Review: Surfacing by Margaret Atwood


Publication: January 1st 1972
Publisher: McClelland and Stewart Lmtd.
Pages:  192 pages
Source: Bought (Used Bookstore)
Genre: Fiction, Canadian, Mystery
My Rating: ⛤⛤⛤

I’ve read a lot of books by Margaret Atwood, but none of them have been as strange as Surfacing was.

I heard of Surfacing a few years back when I was just getting into Atwood. My dad had read the book way back in university not long after it had been published. He hadn’t liked the book, had said it was confusing and strange, and it had completely put him off of Atwood until this year when he read The Blind Assassin and recognized how great a writer she really is (I kind of like Margaret Atwood okay!). I had just finished reading the Maddam series and couldn’t believe he’d said such a thing about such a Canadian icon, so when I found Surfacing in a used bookstore of course I had to buy it and prove my dad wrong.

Except it is kind of weird, and strange, and confusing, at least at the end. But it didn’t put me off Atwood!

Surfacing follows an unnamed young woman, her two friends, and her boyfriend as they travel to rural Quebec. The group aren’t close friends, our protagonist has only known them for about two months and has probably been with her new boyfriend (if you could call him that) for less that time, but they’re good at acting like they are, like they care, like they want to help our narrator find her father who’s disappeared from his house on a nearby island. The narrator and her friends go to the island and set up camp in the newly abandoned house becoming one with nature while the narrator attempts to find clues around her childhood home about what happened to her father, and maybe what happened to herself.

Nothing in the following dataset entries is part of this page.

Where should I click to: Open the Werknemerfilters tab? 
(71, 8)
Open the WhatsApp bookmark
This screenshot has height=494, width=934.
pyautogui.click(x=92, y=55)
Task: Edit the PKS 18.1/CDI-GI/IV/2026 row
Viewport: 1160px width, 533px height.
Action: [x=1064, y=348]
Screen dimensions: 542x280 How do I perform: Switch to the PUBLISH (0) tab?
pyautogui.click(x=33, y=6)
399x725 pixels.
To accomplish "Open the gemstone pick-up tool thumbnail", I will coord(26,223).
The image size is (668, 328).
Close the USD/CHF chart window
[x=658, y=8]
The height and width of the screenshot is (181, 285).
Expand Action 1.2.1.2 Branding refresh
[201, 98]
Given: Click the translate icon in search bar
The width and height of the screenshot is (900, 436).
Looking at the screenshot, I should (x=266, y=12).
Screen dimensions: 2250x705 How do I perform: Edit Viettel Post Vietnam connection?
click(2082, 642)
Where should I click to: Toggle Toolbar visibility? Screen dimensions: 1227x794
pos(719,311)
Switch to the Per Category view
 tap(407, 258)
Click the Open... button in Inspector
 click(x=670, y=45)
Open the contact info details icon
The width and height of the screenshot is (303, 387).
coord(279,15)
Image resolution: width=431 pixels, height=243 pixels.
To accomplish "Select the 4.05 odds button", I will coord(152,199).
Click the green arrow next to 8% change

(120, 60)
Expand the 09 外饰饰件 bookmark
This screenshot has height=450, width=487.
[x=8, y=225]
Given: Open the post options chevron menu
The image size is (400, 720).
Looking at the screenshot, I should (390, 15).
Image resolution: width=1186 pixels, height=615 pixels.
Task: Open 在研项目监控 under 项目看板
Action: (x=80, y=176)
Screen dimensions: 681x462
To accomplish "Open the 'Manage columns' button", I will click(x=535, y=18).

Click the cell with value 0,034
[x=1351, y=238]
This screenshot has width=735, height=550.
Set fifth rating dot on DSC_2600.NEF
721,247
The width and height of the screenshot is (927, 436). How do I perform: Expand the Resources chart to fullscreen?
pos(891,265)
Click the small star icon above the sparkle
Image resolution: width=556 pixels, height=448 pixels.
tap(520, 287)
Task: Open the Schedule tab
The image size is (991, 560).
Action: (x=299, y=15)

The book definitely has aspects of it as a mystery or thriller without fully dwelling into the genre, because that’s really not the point of Atwood’s story. It might seem that way in the beginning, and at times you may expect a twist or goosebumps like in a Gillian Flynn novel so don’t be disappointed when it doesn’t happen, because at its heart Surfacing is achingly Canadian.

It’s about the discovery of identity, how easy it is to lose one’s identity in others, in growing up, in trying to conform to other people and places around you. It’s about getting back to your roots, about remembering and being comfortable with who you are.

And it’s hard to explain what exactly makes this book so Canadian. It’s more than that it’s written by a Canadian, or that it’s set in Canada, or that I’m a Canadian reading it. It’s something about the nature, the land the story itself is set in and the narrator’s connection and coming back to it.

Surfacing is a beautiful book (though a bit confusing near the end) that should be studied in many Canadian Literature classes and just English classes in Canada. I don’t know why we don’t study our own literature in schools but it’s something that should become normalized. Very much like the narrator, it’s something we need to return to, something to re-familiarize ourselves with.